> **Do this**
Render the stretch of data from the line containing "Policy (764, 67)" through the end of the data as a numbered list, including both ends, skipping any blank lines and leaving out the pictures.

> **Record list**

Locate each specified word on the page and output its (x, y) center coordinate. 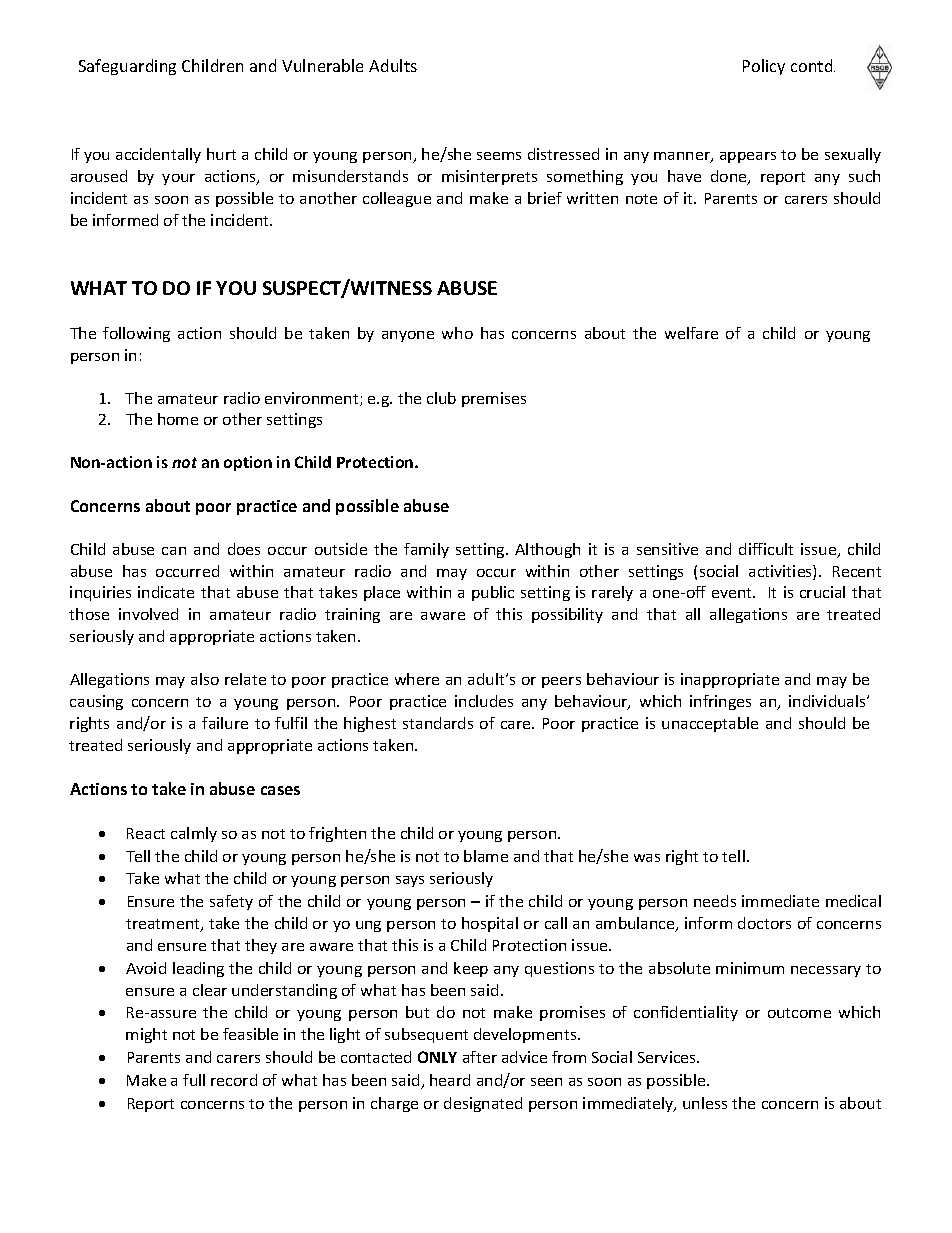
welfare (691, 333)
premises (494, 399)
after (480, 1057)
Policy (764, 67)
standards (438, 723)
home (178, 419)
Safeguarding (127, 67)
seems (499, 156)
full (194, 1080)
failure (225, 723)
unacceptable (710, 724)
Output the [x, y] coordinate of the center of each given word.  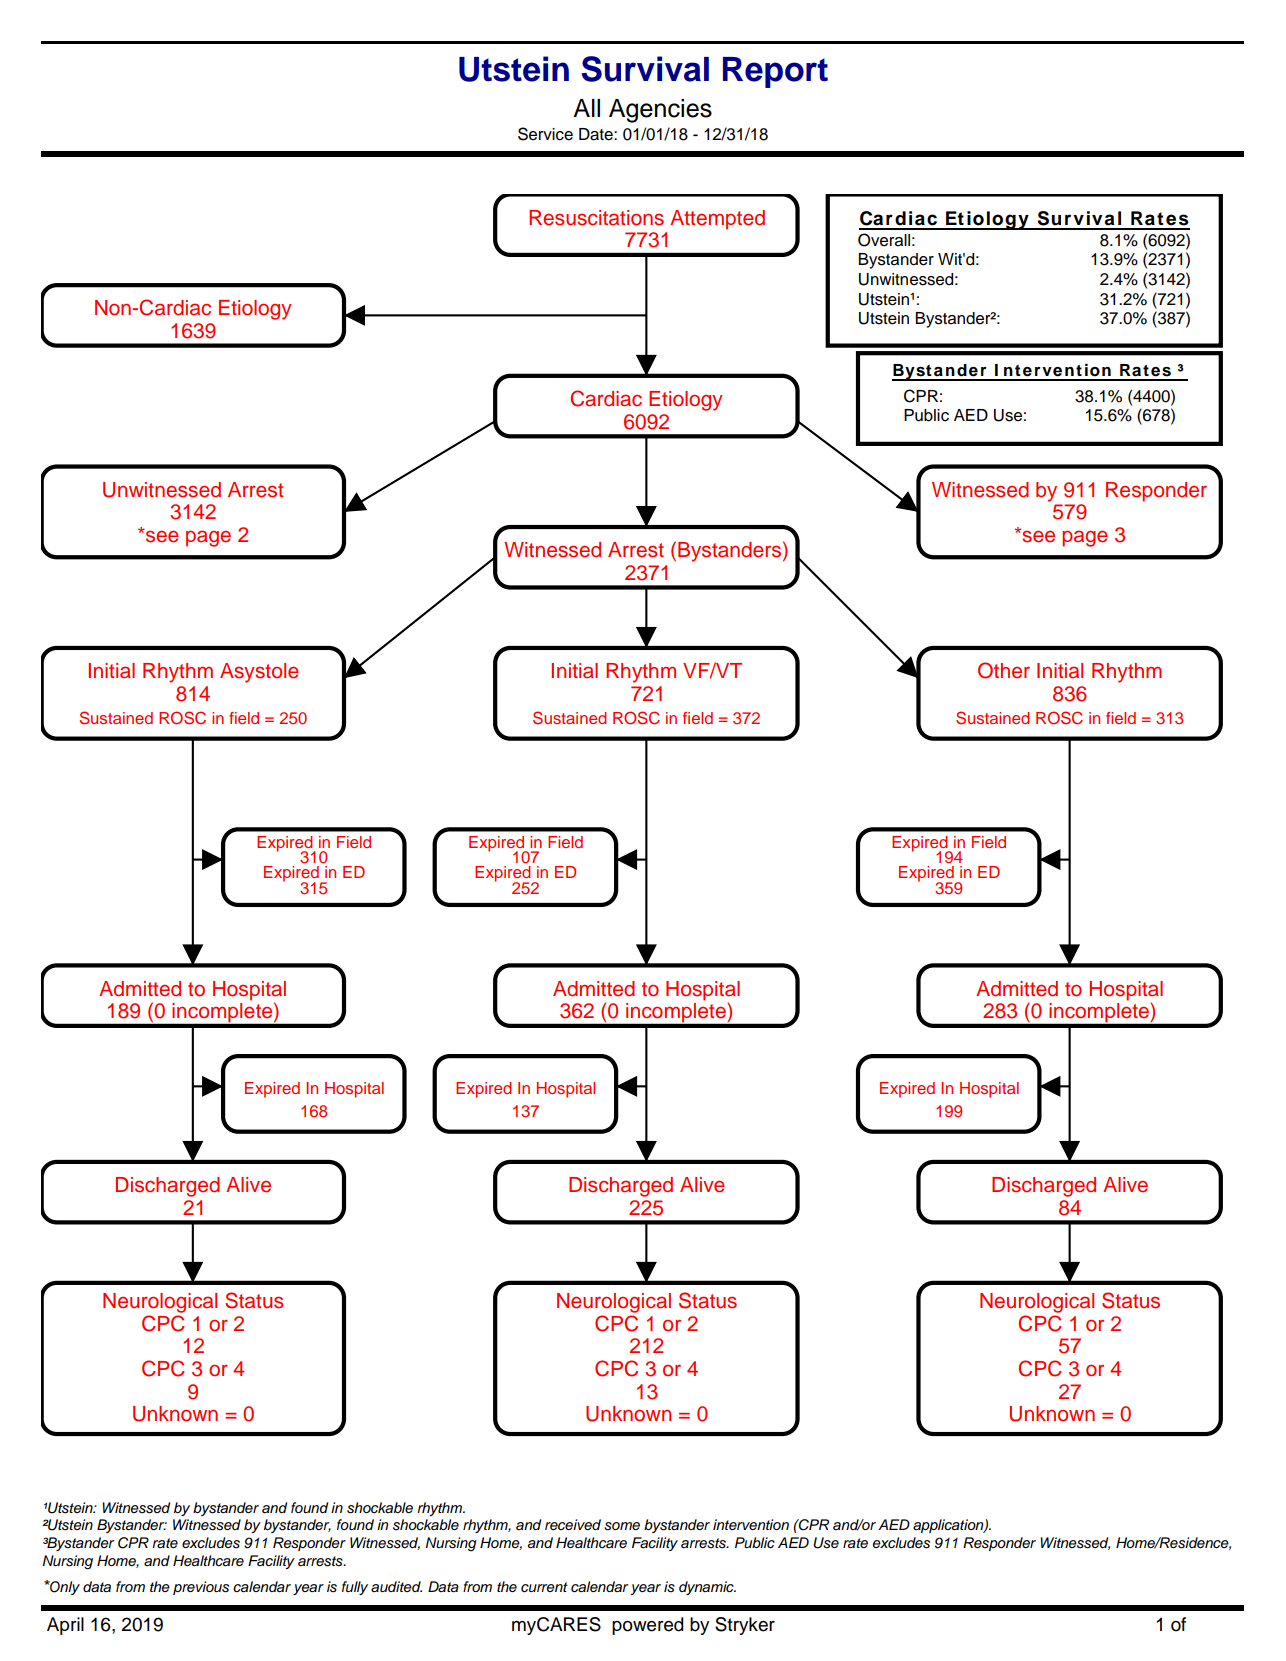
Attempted [717, 220]
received [573, 1524]
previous [201, 1588]
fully [355, 1588]
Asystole [259, 673]
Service [545, 134]
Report [775, 72]
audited [396, 1586]
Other [1004, 670]
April [65, 1626]
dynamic [707, 1588]
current [544, 1587]
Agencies [660, 111]
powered [648, 1626]
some [622, 1526]
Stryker [745, 1626]
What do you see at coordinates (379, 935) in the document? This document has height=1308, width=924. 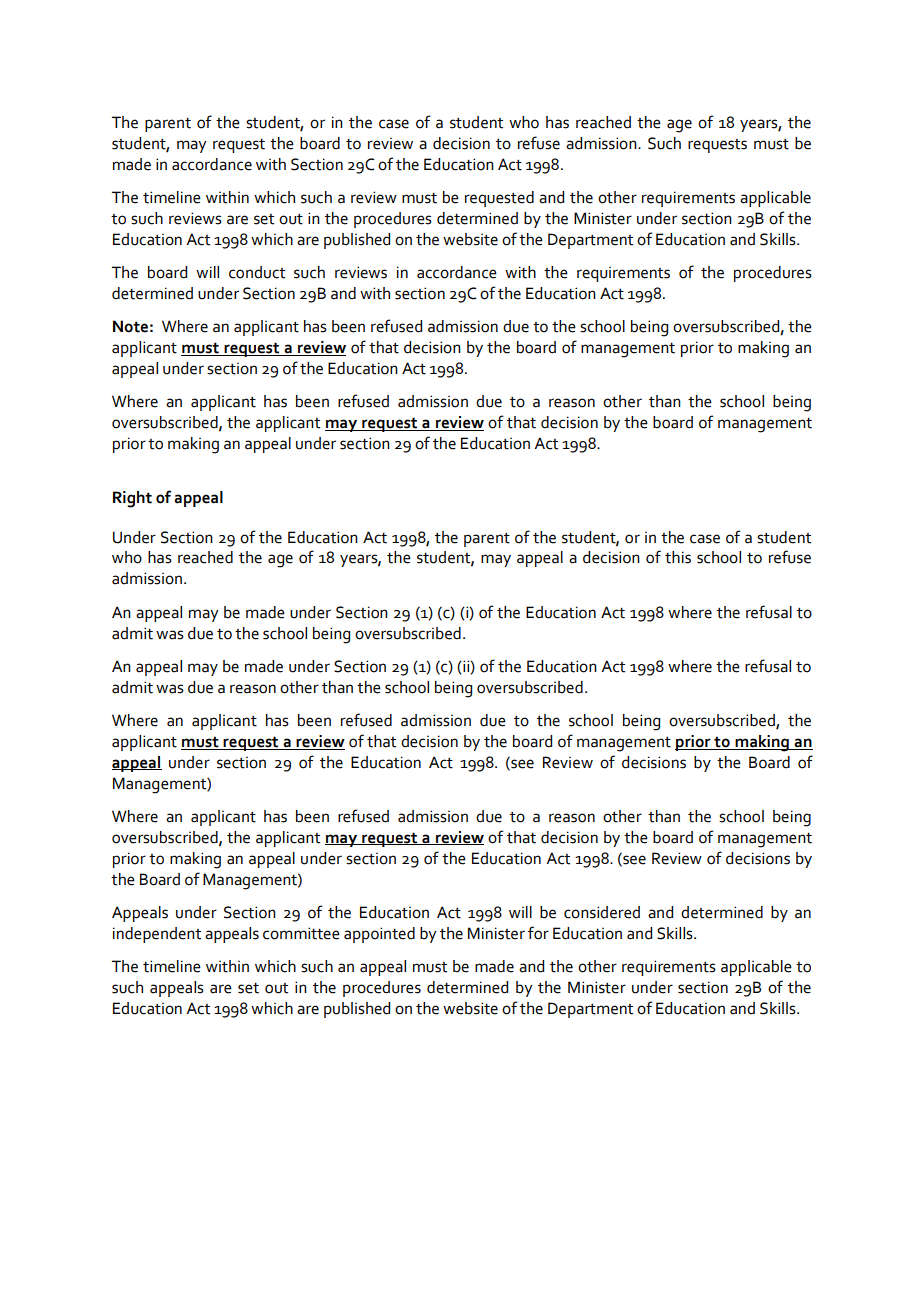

> **Complete answer**
1. Policy (764, 67)
2. standards (438, 723)
3. home (178, 419)
4. Safeguarding (127, 67)
5. seems (499, 156)
6. full (194, 1080)
7. failure (225, 723)
8. unacceptable (710, 724)
9. Output the [x, y] coordinate of the center of each given word.  
10. Attempted [717, 220]
11. received [573, 1524]
12. previous [201, 1588]
13. fully [355, 1588]
14. Asystole [259, 673]
15. Service [545, 134]
16. Report [775, 72]
17. audited [396, 1586]
18. Other [1004, 670]
19. April [65, 1626]
20. dynamic [707, 1588]
21. current [544, 1587]
22. Agencies [660, 111]
23. powered [648, 1626]
24. some [622, 1526]
25. Stryker [745, 1626]
26. What do you see at coordinates (379, 935) in the document? This document has height=1308, width=924. 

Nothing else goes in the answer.